Some of the best holiday gifts are the ones that you didn’t know you wanted. The same goes with books, and Debbie Macomber’s latest Christmas romance is an unexpected present. The author takes one of the most frustrating aspects of the holidays - traveling - and crafts a sweet, if at times silly, romantic take on the ‘80s film Trains, Planes and Automobiles.  Grad student Ashley Davison is desperate to get home to Seattle from San Francisco to spend Christmas with her mother. Former army intelligence officer Dash Sutherland has a job interview in Seattle he can’t miss.

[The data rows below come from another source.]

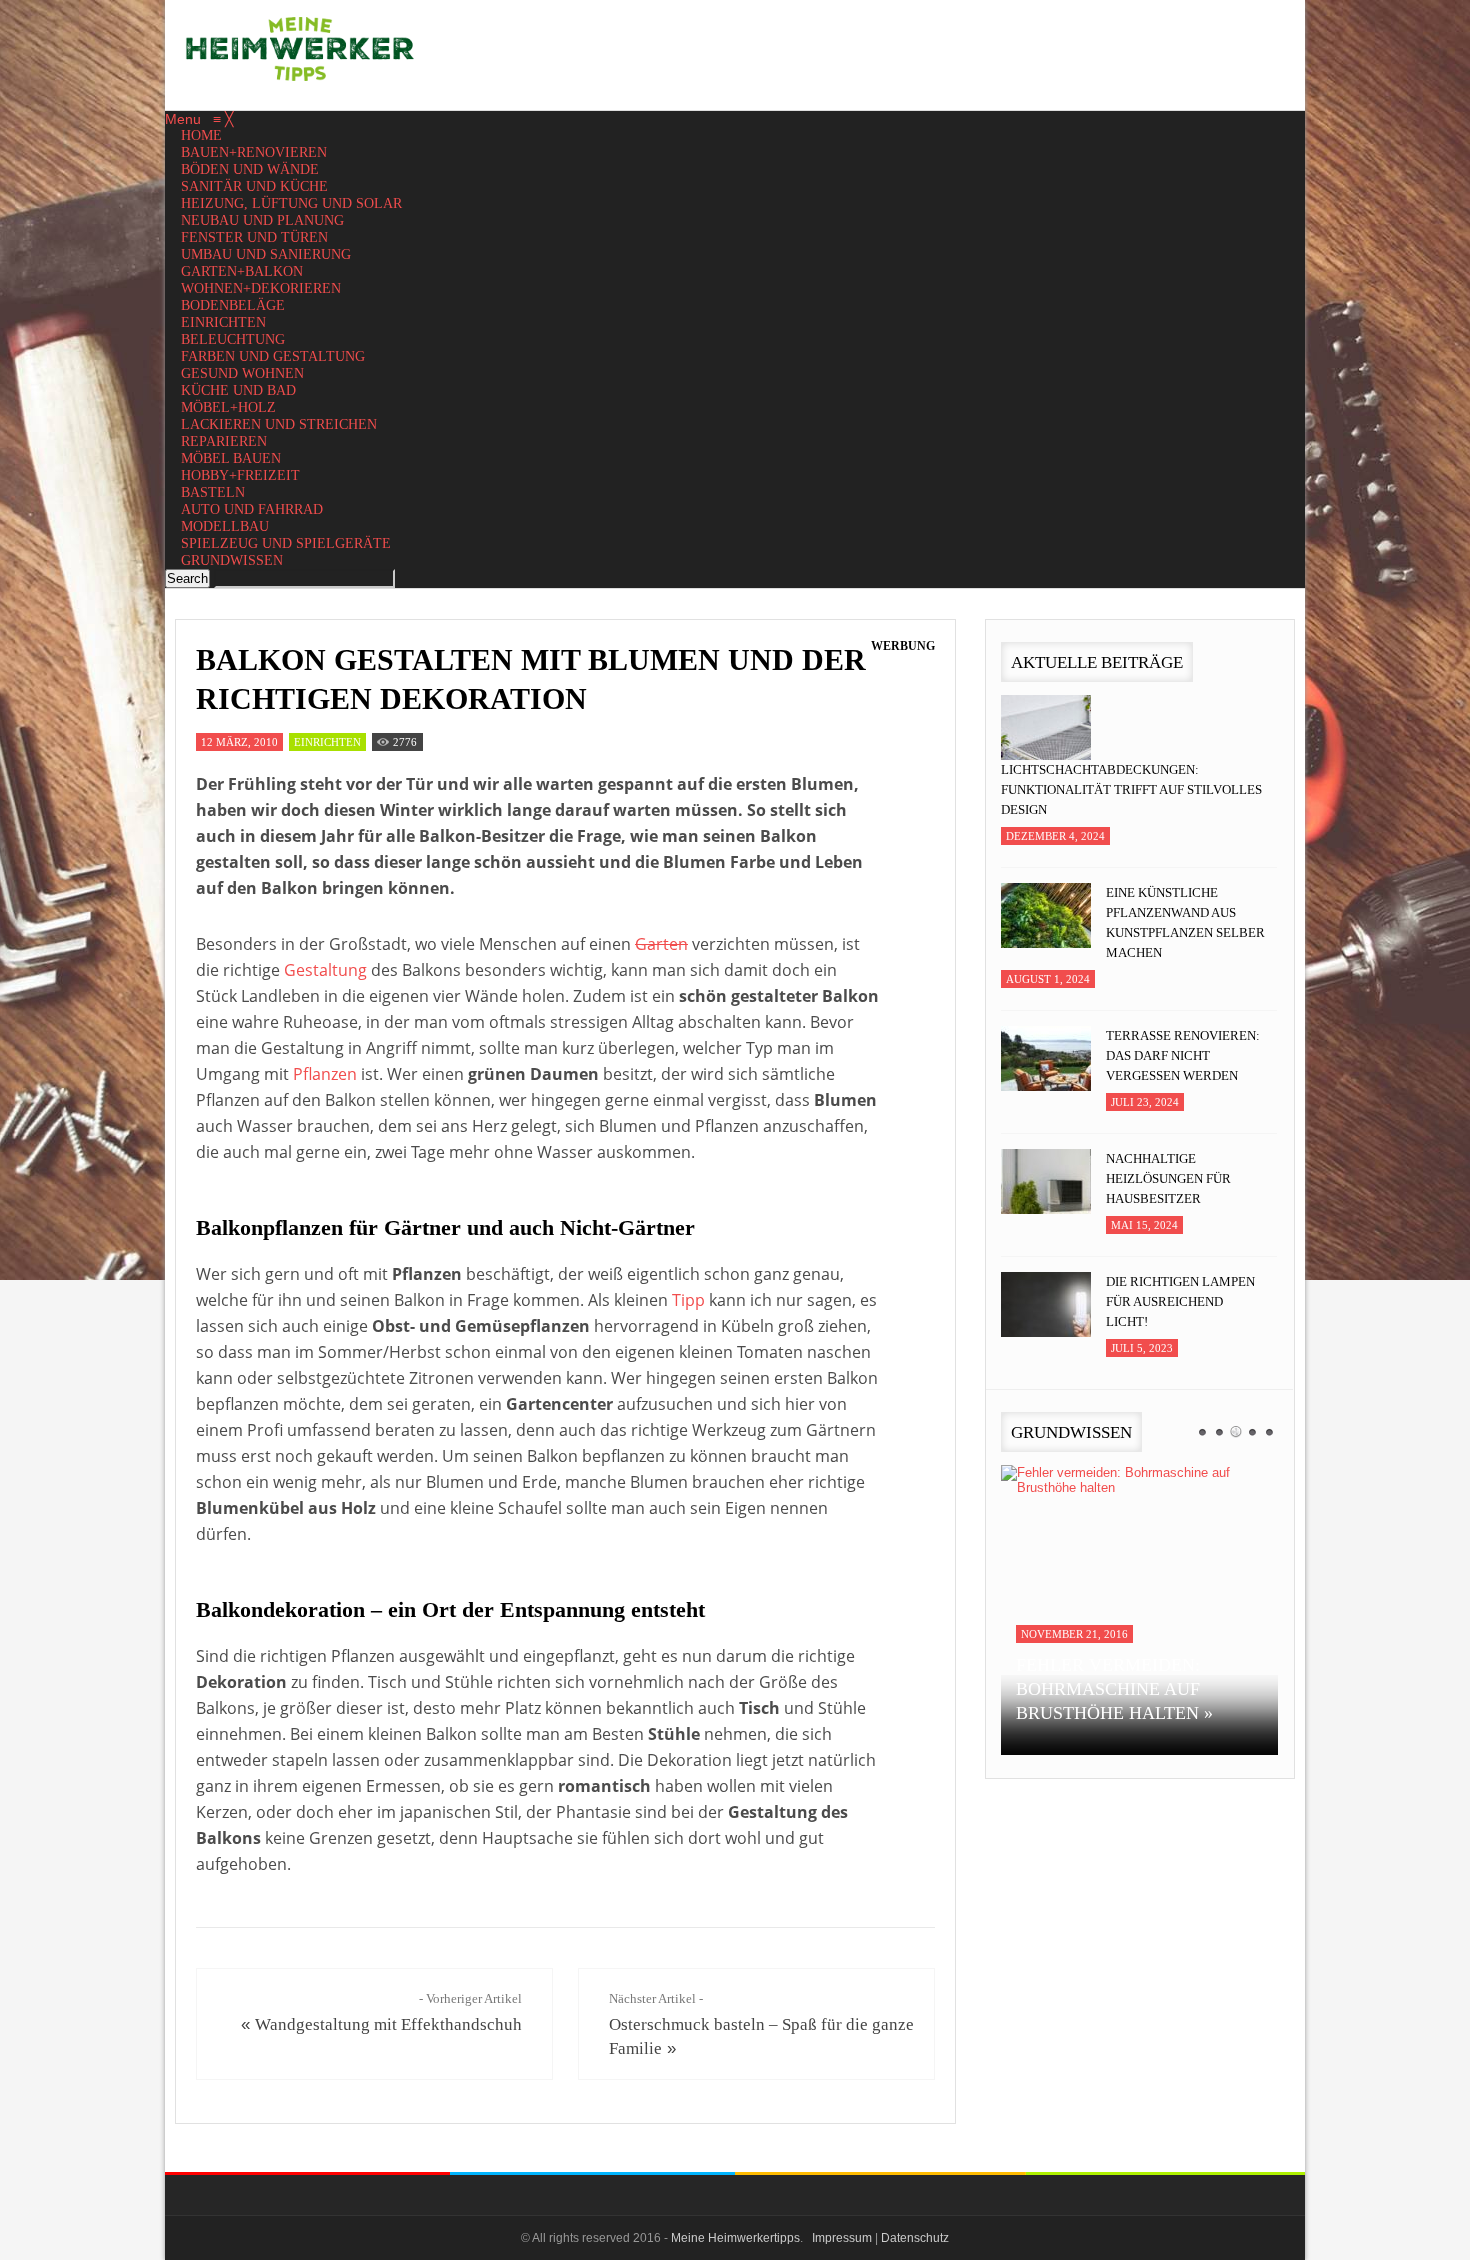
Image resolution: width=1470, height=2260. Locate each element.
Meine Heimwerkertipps (735, 2238)
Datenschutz (915, 2238)
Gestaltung (325, 970)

After a series of mix-ups, the two strangers find themselves sharing the last rental car at the airport. Macomber balances what could be a cloyingly sweet romance with an almost slapstick subplot of mistaken identity. It’s so funny that at times the romance takes a back seat, but just temporarily. Dashing Through the Snow is a trip you’ll want to take.

- Mary Cadden

Away in a Manger: A Molly Murphy Mystery

By Rhys Bowen

Minotaur, 247 pp.

*** stars

Molly Murphy, the plucky star of Rhys Bowen’s mystery series about an Irish immigrant turned private eye in early 1900s New York, likes to fight for the underdog. And that makes her a worthy and likable heroine for this atmospheric (yes, it’s snowing -- endlessly!) holiday tale. Molly, her baby son Liam and 12-year-old ward Bridie hear a little girl, huddled in a city doorway, angelically singing Away in a Manger. Her older brother hovers nearby. Molly soon realizes that the children, who are English and seem well-bred, are no mere street urchins. Where is their mother? Molly juggles Christmas shopping with snooping to uncover a suspected murder, while her husband, police Capt. Daniel Sullivan, has his own battles to fight. Offbeat secondary characters like bohemian neighbors Sid and Gus (a cheery knockoff of Gertrude Stein and Alice B. Toklas) add to the period charm.

-- McClurg

The Mistletoe Inn

By Richard Paul Evans

Simon & Schuster, 320 pp.

**1/2 stars

In the latest in Richard Paul Evans’ sentimental holiday books, struggling romance writer Kimberly Rossi attends a conference in Vermont to figure out how to get published and finally meet the author who’s inspired her for years. And of course there is a nice gentleman to meet and the haunting past to confront along the way, too — the holiday has always had some baggage since she was a little girl, and it’s harder this year with her dad recently being diagnosed with colon cancer. Rather than immersing itself in melancholy, the book goes all-in with being "Christmasy" (a word whose usage is debated by its central couple), especially in the latter half of these ridiculously predictable pages. Like one of Santa’s elves jacked up on pixie sticks, The Mistletoe Inn is all over the place, moving in an entertaining but whiplash manner from parental drama to lovey-dovey meet-cutes to melodramatic misunderstandings and back again.